-- Task goal --
A word-for-word transcription of every record is needed.

-- Given data --
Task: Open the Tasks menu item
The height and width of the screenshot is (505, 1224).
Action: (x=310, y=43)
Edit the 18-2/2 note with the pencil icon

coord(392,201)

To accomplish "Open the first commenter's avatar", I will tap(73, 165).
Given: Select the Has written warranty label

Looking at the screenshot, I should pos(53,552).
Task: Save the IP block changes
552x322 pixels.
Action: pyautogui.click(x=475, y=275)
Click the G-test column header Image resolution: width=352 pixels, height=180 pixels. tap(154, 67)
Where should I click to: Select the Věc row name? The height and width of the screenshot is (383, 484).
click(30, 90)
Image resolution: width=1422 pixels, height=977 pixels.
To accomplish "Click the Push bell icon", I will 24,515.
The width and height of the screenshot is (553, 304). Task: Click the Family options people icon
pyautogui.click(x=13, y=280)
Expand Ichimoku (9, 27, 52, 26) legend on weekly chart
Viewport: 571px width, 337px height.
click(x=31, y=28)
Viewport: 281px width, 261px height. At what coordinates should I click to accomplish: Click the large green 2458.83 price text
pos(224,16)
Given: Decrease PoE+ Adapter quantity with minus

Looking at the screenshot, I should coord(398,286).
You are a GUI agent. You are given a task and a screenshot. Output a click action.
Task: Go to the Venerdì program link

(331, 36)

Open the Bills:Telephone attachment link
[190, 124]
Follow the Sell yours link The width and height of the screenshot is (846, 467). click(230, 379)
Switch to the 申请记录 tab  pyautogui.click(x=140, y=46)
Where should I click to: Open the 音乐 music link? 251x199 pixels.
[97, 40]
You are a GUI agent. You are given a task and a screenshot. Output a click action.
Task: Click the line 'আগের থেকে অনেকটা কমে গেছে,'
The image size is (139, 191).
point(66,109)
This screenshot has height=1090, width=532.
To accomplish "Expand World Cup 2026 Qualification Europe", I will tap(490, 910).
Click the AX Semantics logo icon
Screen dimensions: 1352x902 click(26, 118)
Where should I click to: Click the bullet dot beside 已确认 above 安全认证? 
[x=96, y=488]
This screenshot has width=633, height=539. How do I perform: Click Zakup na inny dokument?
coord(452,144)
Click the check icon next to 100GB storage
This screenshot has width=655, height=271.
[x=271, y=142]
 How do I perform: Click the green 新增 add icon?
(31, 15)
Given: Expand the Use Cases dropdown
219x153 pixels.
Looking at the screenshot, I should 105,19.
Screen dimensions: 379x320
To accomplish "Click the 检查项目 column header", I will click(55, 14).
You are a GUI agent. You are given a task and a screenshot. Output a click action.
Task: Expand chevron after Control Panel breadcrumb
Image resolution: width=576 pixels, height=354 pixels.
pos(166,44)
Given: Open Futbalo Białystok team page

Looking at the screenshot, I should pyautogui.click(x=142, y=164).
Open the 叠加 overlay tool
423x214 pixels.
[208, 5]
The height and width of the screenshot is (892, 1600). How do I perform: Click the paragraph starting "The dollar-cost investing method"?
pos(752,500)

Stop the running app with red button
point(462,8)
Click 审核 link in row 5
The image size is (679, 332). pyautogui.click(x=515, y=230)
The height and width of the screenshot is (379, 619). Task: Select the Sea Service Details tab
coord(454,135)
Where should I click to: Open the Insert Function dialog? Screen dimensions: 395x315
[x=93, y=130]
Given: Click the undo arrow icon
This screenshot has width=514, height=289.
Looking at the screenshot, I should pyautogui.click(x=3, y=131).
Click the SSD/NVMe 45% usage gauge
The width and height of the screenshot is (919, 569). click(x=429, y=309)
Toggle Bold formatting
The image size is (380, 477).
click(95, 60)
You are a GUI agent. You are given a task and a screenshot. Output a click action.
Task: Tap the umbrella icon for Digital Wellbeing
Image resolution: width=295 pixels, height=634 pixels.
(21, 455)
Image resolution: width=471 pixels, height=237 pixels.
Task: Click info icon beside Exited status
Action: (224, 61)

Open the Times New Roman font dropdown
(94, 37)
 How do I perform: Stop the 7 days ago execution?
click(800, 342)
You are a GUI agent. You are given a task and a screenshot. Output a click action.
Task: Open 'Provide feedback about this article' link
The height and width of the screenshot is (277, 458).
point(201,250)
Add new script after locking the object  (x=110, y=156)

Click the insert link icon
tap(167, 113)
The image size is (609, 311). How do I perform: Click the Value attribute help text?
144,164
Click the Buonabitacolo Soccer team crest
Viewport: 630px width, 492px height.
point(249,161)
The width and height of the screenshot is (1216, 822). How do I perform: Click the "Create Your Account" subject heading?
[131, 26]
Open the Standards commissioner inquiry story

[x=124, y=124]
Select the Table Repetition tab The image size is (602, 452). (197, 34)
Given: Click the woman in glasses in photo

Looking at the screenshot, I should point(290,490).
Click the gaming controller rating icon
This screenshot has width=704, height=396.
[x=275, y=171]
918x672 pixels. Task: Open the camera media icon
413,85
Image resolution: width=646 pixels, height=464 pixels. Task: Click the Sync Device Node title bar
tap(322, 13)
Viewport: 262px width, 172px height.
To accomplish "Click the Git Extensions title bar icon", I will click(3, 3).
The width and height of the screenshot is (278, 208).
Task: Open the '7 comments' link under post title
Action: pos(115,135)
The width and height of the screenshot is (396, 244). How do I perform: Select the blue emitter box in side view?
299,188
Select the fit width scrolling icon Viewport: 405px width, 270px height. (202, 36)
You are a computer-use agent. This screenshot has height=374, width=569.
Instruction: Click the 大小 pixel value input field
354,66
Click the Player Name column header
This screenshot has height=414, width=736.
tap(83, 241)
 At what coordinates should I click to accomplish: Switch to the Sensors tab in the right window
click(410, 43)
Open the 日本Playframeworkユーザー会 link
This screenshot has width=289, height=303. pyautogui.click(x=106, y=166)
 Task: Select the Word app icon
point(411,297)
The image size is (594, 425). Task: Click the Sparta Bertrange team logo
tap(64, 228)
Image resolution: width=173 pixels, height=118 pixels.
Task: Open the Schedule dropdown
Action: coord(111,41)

-- Result of this task --
Task: Open the Tasks menu item
The height and width of the screenshot is (505, 1224).
Action: (x=310, y=43)
Edit the 18-2/2 note with the pencil icon

coord(392,201)

To accomplish "Open the first commenter's avatar", I will tap(73, 165).
Given: Select the Has written warranty label

Looking at the screenshot, I should pos(53,552).
Task: Save the IP block changes
552x322 pixels.
Action: pyautogui.click(x=475, y=275)
Click the G-test column header Image resolution: width=352 pixels, height=180 pixels. tap(154, 67)
Where should I click to: Select the Věc row name? The height and width of the screenshot is (383, 484).
click(30, 90)
Image resolution: width=1422 pixels, height=977 pixels.
To accomplish "Click the Push bell icon", I will 24,515.
The width and height of the screenshot is (553, 304). Task: Click the Family options people icon
pyautogui.click(x=13, y=280)
Expand Ichimoku (9, 27, 52, 26) legend on weekly chart
Viewport: 571px width, 337px height.
click(x=31, y=28)
Viewport: 281px width, 261px height. At what coordinates should I click to accomplish: Click the large green 2458.83 price text
pos(224,16)
Given: Decrease PoE+ Adapter quantity with minus

Looking at the screenshot, I should coord(398,286).
You are a GUI agent. You are given a task and a screenshot. Output a click action.
Task: Go to the Venerdì program link

(331, 36)

Open the Bills:Telephone attachment link
[190, 124]
Follow the Sell yours link The width and height of the screenshot is (846, 467). click(230, 379)
Switch to the 申请记录 tab  pyautogui.click(x=140, y=46)
Where should I click to: Open the 音乐 music link? 251x199 pixels.
[97, 40]
You are a GUI agent. You are given a task and a screenshot. Output a click action.
Task: Click the line 'আগের থেকে অনেকটা কমে গেছে,'
The image size is (139, 191).
point(66,109)
This screenshot has height=1090, width=532.
To accomplish "Expand World Cup 2026 Qualification Europe", I will tap(490, 910).
Click the AX Semantics logo icon
Screen dimensions: 1352x902 click(26, 118)
Where should I click to: Click the bullet dot beside 已确认 above 安全认证? 
[x=96, y=488]
This screenshot has width=633, height=539. How do I perform: Click Zakup na inny dokument?
coord(452,144)
Click the check icon next to 100GB storage
This screenshot has width=655, height=271.
[x=271, y=142]
 How do I perform: Click the green 新增 add icon?
(31, 15)
Given: Expand the Use Cases dropdown
219x153 pixels.
Looking at the screenshot, I should 105,19.
Screen dimensions: 379x320
To accomplish "Click the 检查项目 column header", I will click(55, 14).
You are a GUI agent. You are given a task and a screenshot. Output a click action.
Task: Expand chevron after Control Panel breadcrumb
Image resolution: width=576 pixels, height=354 pixels.
pos(166,44)
Given: Open Futbalo Białystok team page

Looking at the screenshot, I should pyautogui.click(x=142, y=164).
Open the 叠加 overlay tool
423x214 pixels.
[208, 5]
The height and width of the screenshot is (892, 1600). How do I perform: Click the paragraph starting "The dollar-cost investing method"?
pos(752,500)

Stop the running app with red button
point(462,8)
Click 审核 link in row 5
The image size is (679, 332). pyautogui.click(x=515, y=230)
The height and width of the screenshot is (379, 619). Task: Select the Sea Service Details tab
coord(454,135)
Where should I click to: Open the Insert Function dialog? Screen dimensions: 395x315
[x=93, y=130]
Given: Click the undo arrow icon
This screenshot has width=514, height=289.
Looking at the screenshot, I should pyautogui.click(x=3, y=131).
Click the SSD/NVMe 45% usage gauge
The width and height of the screenshot is (919, 569). click(x=429, y=309)
Toggle Bold formatting
The image size is (380, 477).
click(95, 60)
You are a GUI agent. You are given a task and a screenshot. Output a click action.
Task: Tap the umbrella icon for Digital Wellbeing
Image resolution: width=295 pixels, height=634 pixels.
(21, 455)
Image resolution: width=471 pixels, height=237 pixels.
Task: Click info icon beside Exited status
Action: (224, 61)

Open the Times New Roman font dropdown
(94, 37)
 How do I perform: Stop the 7 days ago execution?
click(800, 342)
You are a GUI agent. You are given a task and a screenshot. Output a click action.
Task: Open 'Provide feedback about this article' link
The height and width of the screenshot is (277, 458).
point(201,250)
Add new script after locking the object  (x=110, y=156)

Click the insert link icon
tap(167, 113)
The image size is (609, 311). How do I perform: Click the Value attribute help text?
144,164
Click the Buonabitacolo Soccer team crest
Viewport: 630px width, 492px height.
point(249,161)
The width and height of the screenshot is (1216, 822). How do I perform: Click the "Create Your Account" subject heading?
[131, 26]
Open the Standards commissioner inquiry story

[x=124, y=124]
Select the Table Repetition tab The image size is (602, 452). (197, 34)
Given: Click the woman in glasses in photo

Looking at the screenshot, I should point(290,490).
Click the gaming controller rating icon
This screenshot has width=704, height=396.
[x=275, y=171]
918x672 pixels. Task: Open the camera media icon
413,85
Image resolution: width=646 pixels, height=464 pixels. Task: Click the Sync Device Node title bar
tap(322, 13)
Viewport: 262px width, 172px height.
To accomplish "Click the Git Extensions title bar icon", I will click(3, 3).
The width and height of the screenshot is (278, 208).
Task: Open the '7 comments' link under post title
Action: pos(115,135)
The width and height of the screenshot is (396, 244). How do I perform: Select the blue emitter box in side view?
299,188
Select the fit width scrolling icon Viewport: 405px width, 270px height. (202, 36)
You are a computer-use agent. This screenshot has height=374, width=569.
Instruction: Click the 大小 pixel value input field
354,66
Click the Player Name column header
This screenshot has height=414, width=736.
tap(83, 241)
 At what coordinates should I click to accomplish: Switch to the Sensors tab in the right window
click(410, 43)
Open the 日本Playframeworkユーザー会 link
This screenshot has width=289, height=303. pyautogui.click(x=106, y=166)
 Task: Select the Word app icon
point(411,297)
The image size is (594, 425). Task: Click the Sparta Bertrange team logo
tap(64, 228)
Image resolution: width=173 pixels, height=118 pixels.
Task: Open the Schedule dropdown
Action: coord(111,41)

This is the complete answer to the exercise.